§ **WORK INSTRUCTION**
If a line in the entries includes "computer", show that line.
== Segment start ==
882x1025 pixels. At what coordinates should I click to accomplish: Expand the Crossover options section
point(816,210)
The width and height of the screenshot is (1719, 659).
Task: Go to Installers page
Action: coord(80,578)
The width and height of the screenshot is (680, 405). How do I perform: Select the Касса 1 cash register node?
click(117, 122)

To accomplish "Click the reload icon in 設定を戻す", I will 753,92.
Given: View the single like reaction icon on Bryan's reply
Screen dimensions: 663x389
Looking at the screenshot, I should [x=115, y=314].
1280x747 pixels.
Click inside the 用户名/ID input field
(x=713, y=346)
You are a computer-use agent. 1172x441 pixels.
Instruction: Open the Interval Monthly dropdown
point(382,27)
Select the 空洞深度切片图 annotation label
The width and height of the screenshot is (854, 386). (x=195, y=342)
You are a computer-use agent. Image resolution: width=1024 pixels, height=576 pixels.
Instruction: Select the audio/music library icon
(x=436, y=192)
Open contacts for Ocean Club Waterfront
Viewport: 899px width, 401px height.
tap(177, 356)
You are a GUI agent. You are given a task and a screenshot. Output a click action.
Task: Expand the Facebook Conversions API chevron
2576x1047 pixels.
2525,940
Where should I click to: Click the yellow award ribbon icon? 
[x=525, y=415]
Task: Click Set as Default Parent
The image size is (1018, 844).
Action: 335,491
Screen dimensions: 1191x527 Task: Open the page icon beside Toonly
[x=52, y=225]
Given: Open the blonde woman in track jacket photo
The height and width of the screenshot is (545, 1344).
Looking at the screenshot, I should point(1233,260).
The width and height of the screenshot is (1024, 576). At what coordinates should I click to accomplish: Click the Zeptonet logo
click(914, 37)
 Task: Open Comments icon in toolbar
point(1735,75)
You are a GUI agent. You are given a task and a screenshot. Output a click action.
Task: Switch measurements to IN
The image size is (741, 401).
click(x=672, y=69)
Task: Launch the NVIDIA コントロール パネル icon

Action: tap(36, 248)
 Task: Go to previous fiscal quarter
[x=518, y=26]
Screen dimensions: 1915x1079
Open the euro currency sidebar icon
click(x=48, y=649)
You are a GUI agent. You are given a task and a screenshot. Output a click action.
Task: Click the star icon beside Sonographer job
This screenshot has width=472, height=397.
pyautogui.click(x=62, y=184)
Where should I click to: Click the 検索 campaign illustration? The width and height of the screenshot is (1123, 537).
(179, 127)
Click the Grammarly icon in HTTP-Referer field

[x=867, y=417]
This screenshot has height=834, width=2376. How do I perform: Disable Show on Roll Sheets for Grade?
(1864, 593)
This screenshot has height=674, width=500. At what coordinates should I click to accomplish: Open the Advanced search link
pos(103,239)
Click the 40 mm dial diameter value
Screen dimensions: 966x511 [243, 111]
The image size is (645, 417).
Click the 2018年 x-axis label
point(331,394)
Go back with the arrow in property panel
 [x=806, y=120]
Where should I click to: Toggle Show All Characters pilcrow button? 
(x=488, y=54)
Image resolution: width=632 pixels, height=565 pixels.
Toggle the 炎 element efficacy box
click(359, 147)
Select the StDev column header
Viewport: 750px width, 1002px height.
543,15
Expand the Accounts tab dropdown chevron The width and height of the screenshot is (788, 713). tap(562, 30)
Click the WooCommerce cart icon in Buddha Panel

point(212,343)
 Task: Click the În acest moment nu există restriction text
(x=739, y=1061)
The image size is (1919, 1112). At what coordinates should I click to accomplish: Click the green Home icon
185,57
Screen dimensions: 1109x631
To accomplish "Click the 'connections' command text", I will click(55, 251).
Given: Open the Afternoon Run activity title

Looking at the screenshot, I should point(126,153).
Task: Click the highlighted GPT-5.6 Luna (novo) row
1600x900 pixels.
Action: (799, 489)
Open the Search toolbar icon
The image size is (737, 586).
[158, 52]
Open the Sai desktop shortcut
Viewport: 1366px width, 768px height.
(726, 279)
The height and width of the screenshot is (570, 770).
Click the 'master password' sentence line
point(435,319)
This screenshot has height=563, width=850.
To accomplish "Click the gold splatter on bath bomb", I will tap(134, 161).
== Segment end ==
§ **OUTPUT OF THE TASK**
You are a computer-use agent. 1172x441 pixels.
You are a computer-use agent. Image resolution: width=1024 pixels, height=576 pixels.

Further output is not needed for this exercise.